In order to run local versions of S3 and Azure compatible object stores with Docker, you have to install Docker first. We provide a docker compose compose.yaml file, which you can run with docker compose up -d from the root of the repo to start the containers in detached mode. docker ps should show the azurite and icechunk_minio containers as running (you can also navigate to the GUI e.g. for the minIO container at localhost:9001 and log in with the username and password from the compose.yaml file to navigate the buckets).

After testing you can clean up with docker compose down.
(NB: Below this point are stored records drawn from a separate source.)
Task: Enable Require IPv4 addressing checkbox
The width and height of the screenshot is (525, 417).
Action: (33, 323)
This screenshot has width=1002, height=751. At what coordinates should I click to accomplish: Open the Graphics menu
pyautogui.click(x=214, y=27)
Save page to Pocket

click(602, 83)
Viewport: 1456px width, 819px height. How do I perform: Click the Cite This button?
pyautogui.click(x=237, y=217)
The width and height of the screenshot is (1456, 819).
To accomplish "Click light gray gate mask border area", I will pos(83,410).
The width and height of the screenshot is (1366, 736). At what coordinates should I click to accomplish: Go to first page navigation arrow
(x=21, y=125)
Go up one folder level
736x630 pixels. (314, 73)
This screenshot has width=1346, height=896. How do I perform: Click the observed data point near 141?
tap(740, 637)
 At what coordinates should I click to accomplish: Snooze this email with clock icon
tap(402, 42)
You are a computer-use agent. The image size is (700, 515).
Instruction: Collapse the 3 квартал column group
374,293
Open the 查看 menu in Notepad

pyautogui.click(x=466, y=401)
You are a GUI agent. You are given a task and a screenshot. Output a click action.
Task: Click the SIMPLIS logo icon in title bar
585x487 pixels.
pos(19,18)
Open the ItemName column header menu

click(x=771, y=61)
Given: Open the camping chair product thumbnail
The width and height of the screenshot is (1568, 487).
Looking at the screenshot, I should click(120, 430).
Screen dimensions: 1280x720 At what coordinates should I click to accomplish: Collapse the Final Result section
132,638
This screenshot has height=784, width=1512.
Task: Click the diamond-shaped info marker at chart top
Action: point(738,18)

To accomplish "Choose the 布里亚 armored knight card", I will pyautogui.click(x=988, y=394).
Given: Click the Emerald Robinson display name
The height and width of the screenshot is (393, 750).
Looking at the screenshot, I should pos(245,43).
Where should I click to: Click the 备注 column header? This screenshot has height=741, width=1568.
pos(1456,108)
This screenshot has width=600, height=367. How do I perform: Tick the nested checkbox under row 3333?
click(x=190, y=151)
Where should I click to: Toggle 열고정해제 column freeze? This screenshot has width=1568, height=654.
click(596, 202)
To verify that all containers are down use docker ps again.

Roadmap#

Features#

  • Support more object stores and more of their custom features
  • Better Python API and helper functions
  • Bindings to other languages: C, Wasm
  • Better, faster, more secure distributed sessions
  • Savepoints and persistent sessions
  • Chunk and repo level statistics and metrics
  • More powerful conflict detection and resolution
  • Efficient move operation
  • Telemetry
  • Zarr-less usage from Python and other languages
  • Better documentation and examples

Performance#

  • Lower changeset memory footprint
  • Optimize virtual dataset prefixes
  • Bring back manifest joining for small arrays
  • Improve performance of ancestry, garbage_collect, get_size and other metrics
  • More flexible caching hierarchy
  • Better I/O pipeline
  • Better GIL management
  • Request batching and splitting
  • Bringing parts of the codec pipeline to the Rust side
  • Chunk compaction

We’re very excited about a number of extensions to Zarr that would work great with Icechunk.